TASK TO COMPLETE:
Where the string "agent" appears in a line of the data, show that line.

EXCERPTED RECORDS:
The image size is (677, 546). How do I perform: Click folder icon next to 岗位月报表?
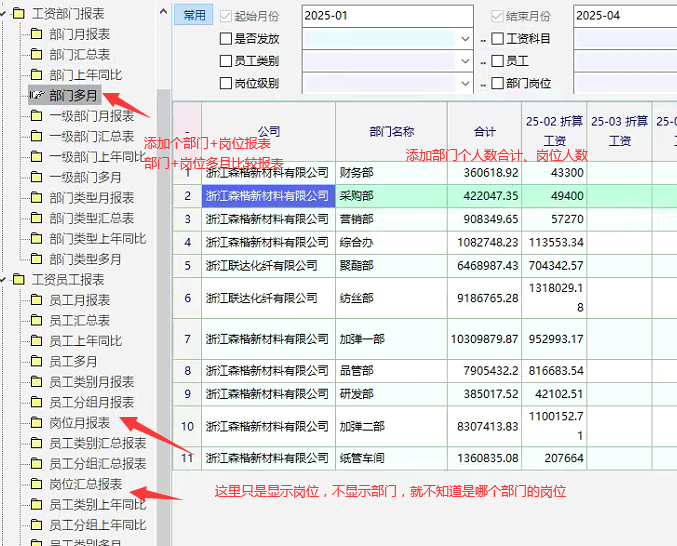(x=36, y=423)
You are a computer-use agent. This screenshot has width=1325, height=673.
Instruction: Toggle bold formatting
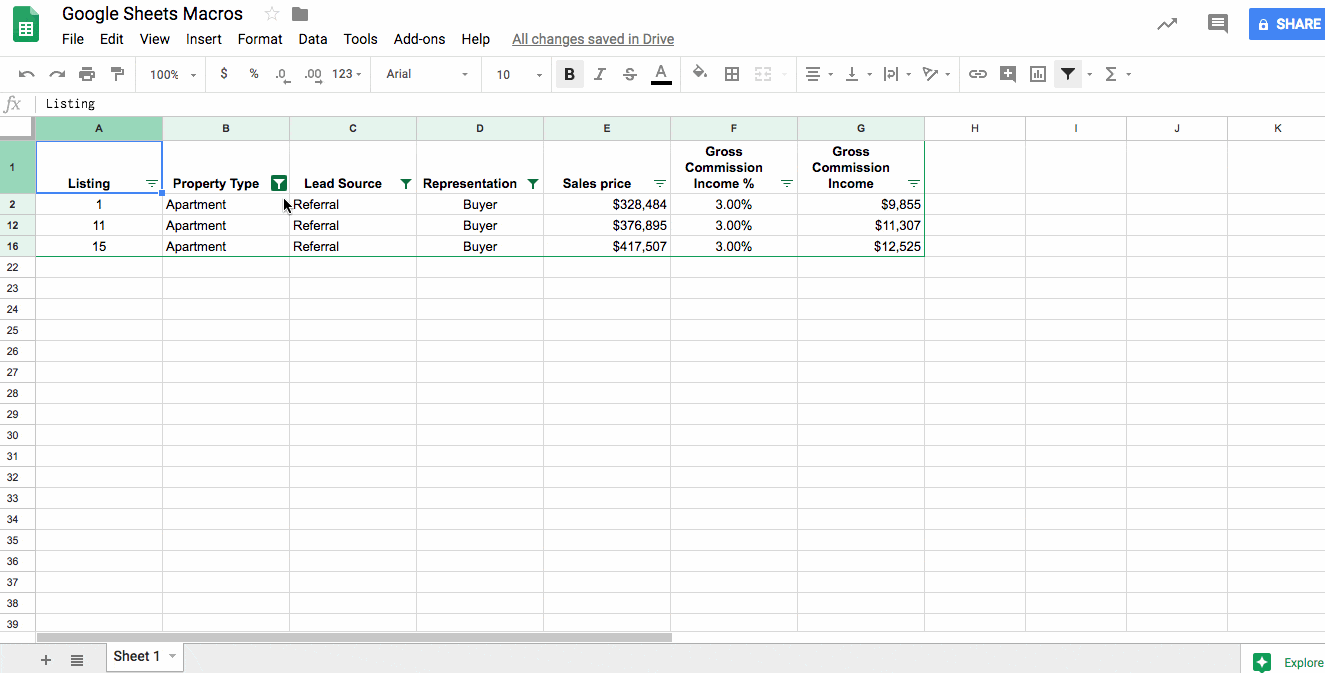point(569,74)
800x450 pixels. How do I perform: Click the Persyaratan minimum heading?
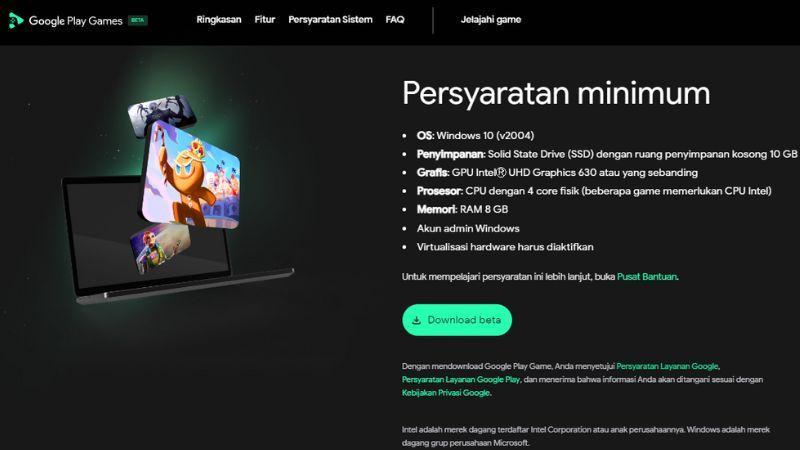tap(556, 94)
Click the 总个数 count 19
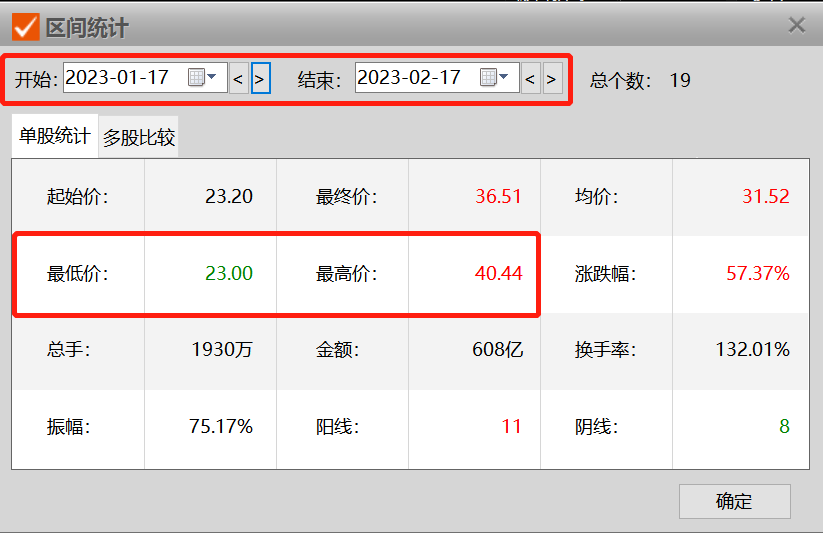The height and width of the screenshot is (533, 823). click(680, 80)
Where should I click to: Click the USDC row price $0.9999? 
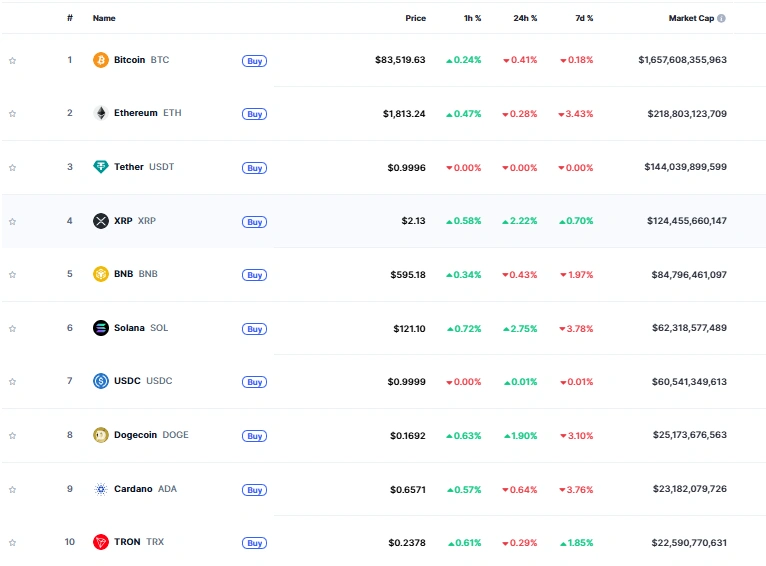tap(406, 382)
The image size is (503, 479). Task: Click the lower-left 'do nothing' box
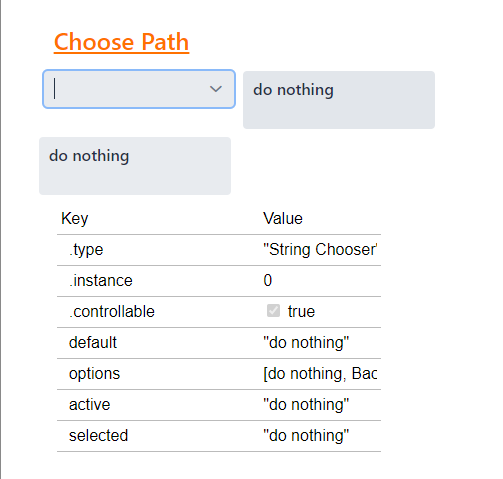click(x=135, y=166)
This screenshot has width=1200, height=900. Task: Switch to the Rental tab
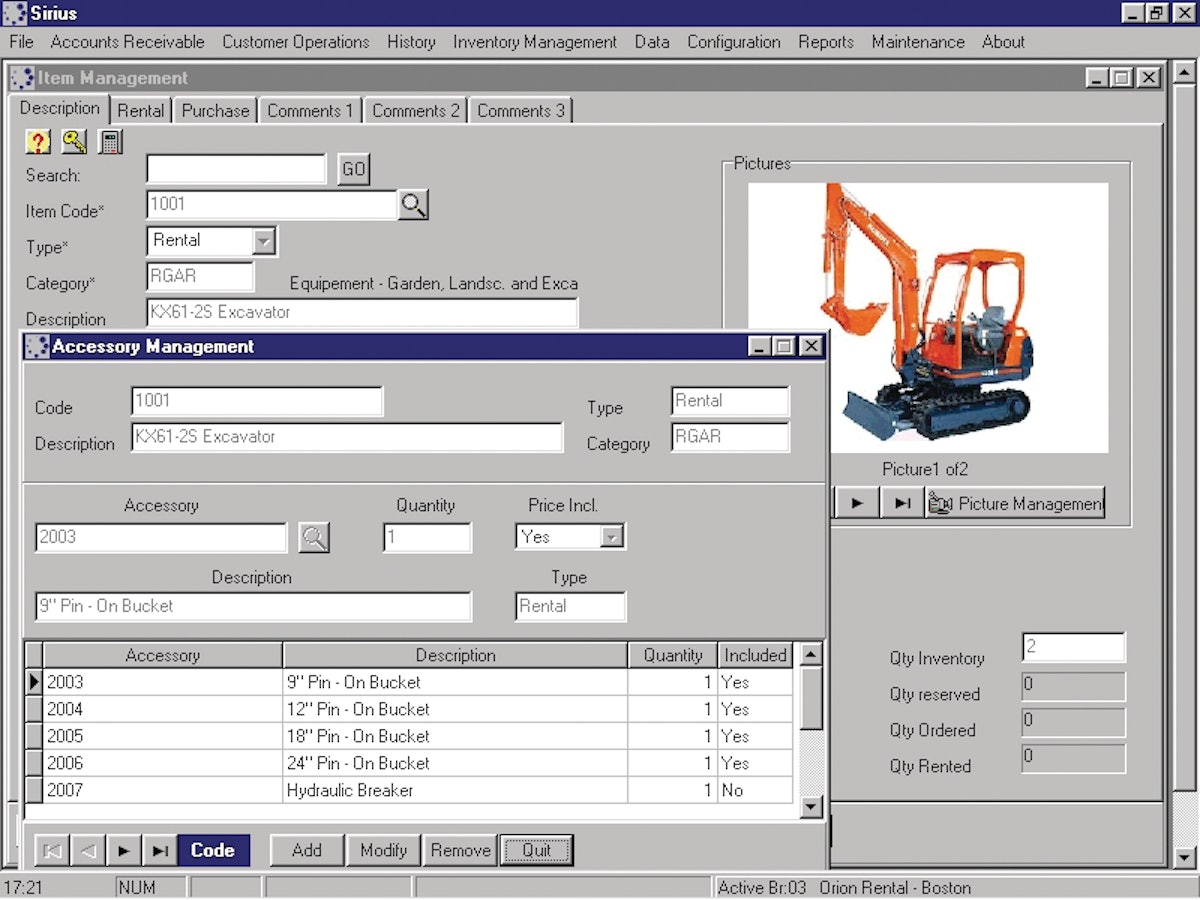point(141,110)
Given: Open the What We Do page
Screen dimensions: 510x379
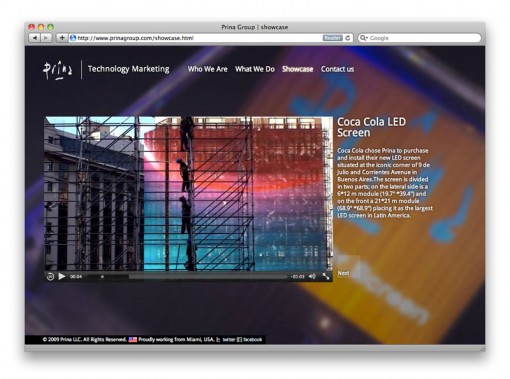Looking at the screenshot, I should tap(255, 69).
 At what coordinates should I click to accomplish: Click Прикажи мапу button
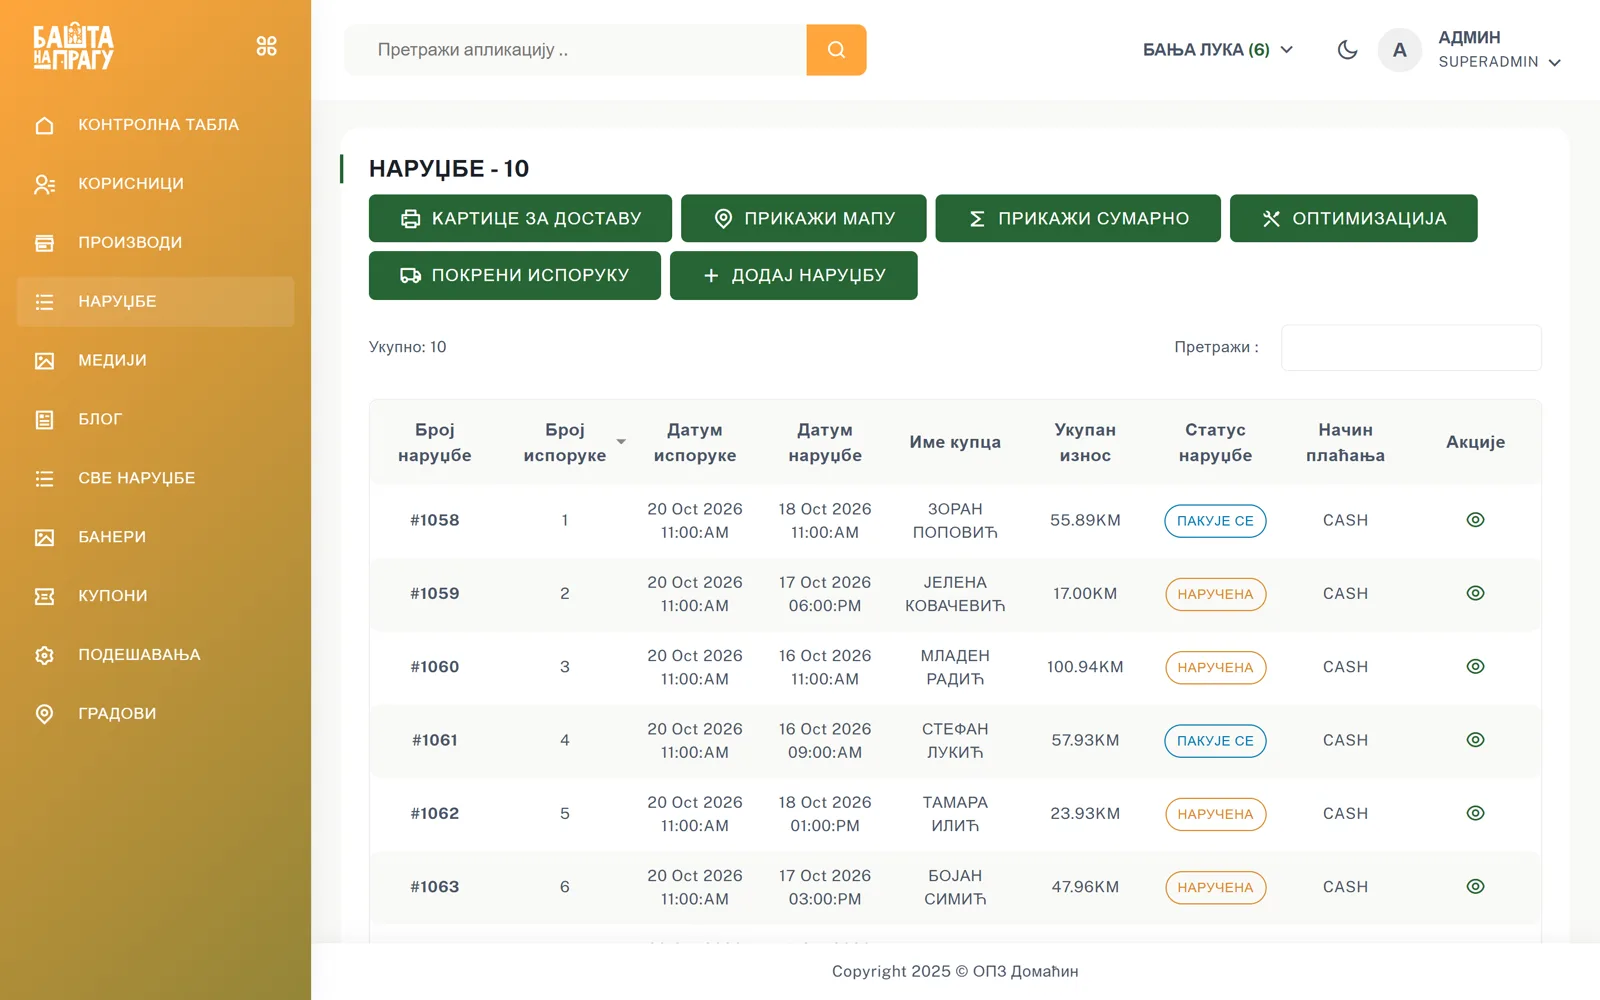click(804, 218)
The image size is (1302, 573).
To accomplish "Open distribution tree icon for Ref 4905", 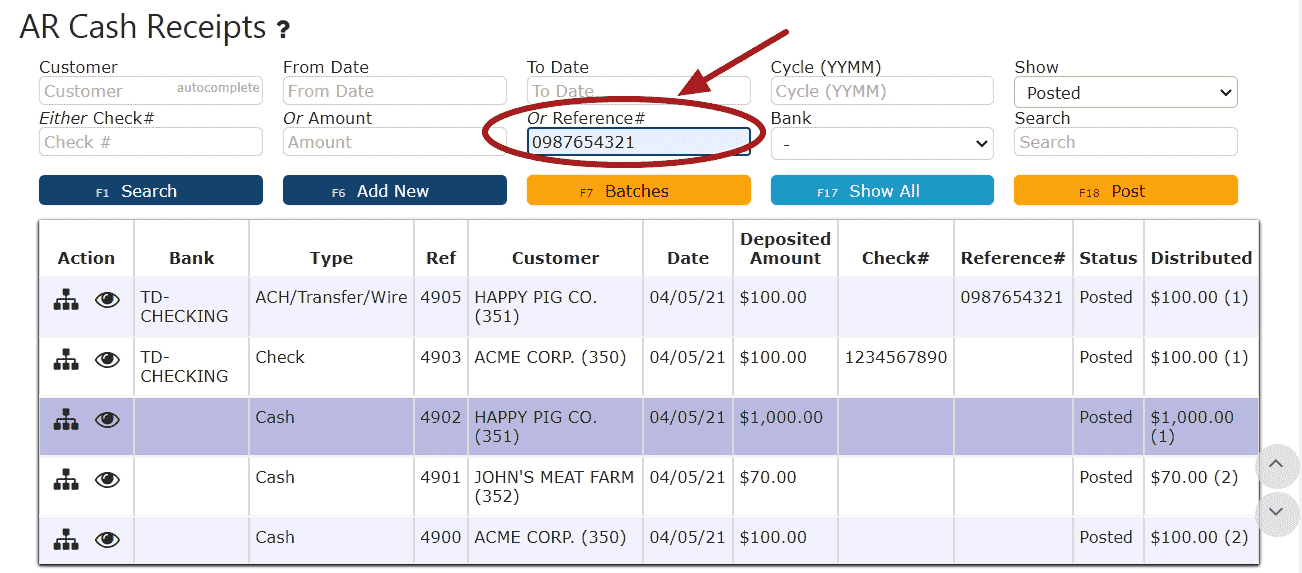I will tap(66, 300).
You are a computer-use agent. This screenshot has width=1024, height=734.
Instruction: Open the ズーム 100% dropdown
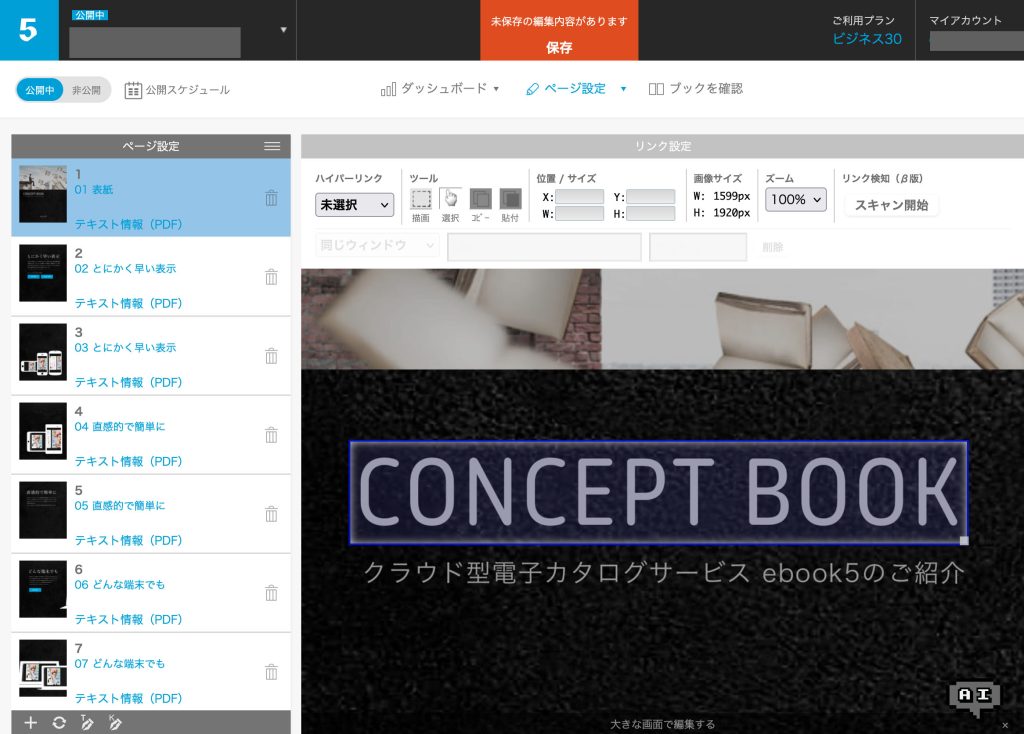(796, 200)
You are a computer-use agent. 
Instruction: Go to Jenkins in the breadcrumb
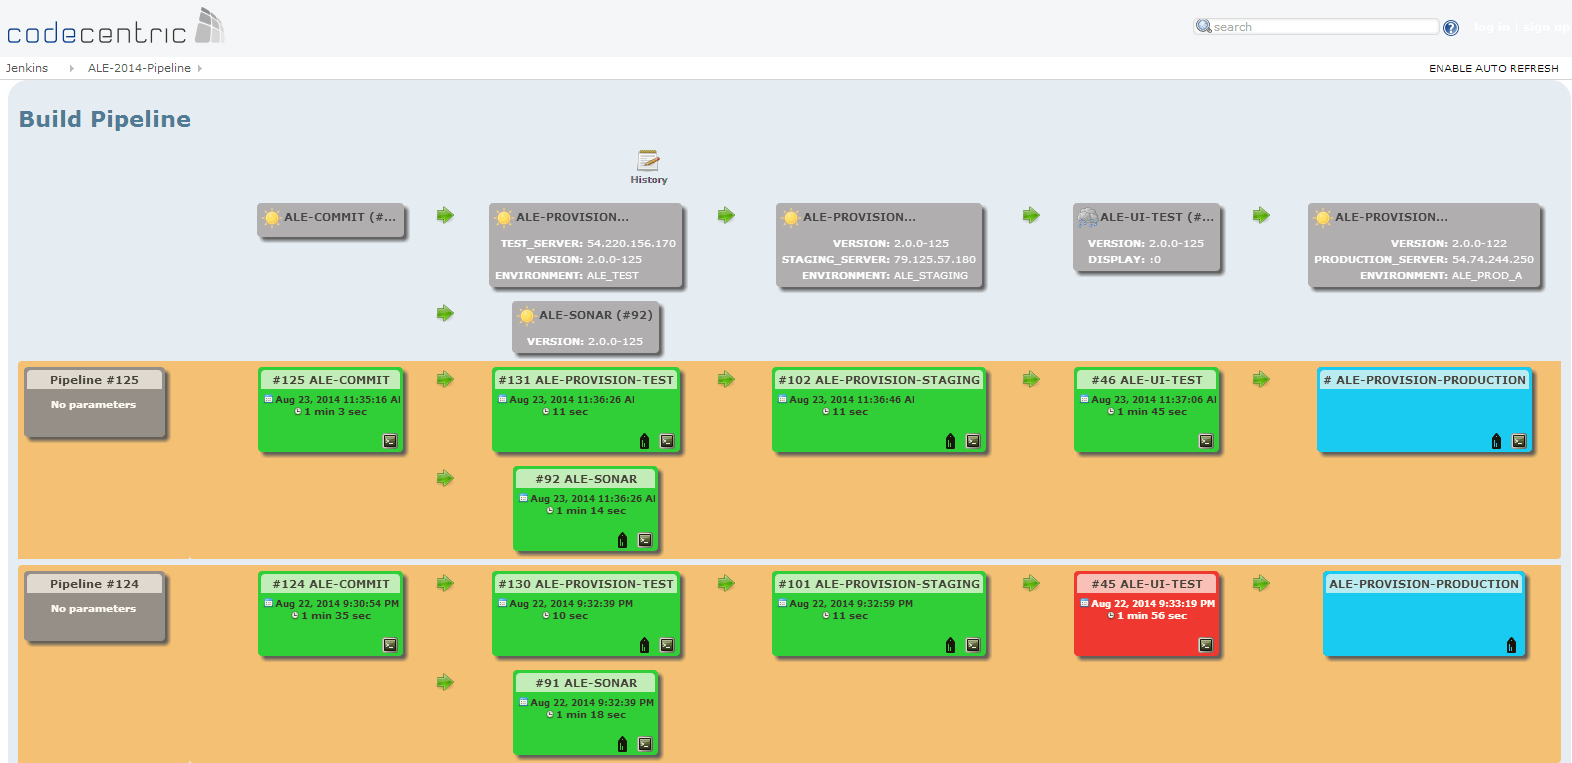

RESPONSE TO THE EXERCISE:
You are a computer-use agent. This screenshot has width=1325, height=673.
You are a computer-use agent. This screenshot has width=1024, height=734.
You are a computer-use agent. 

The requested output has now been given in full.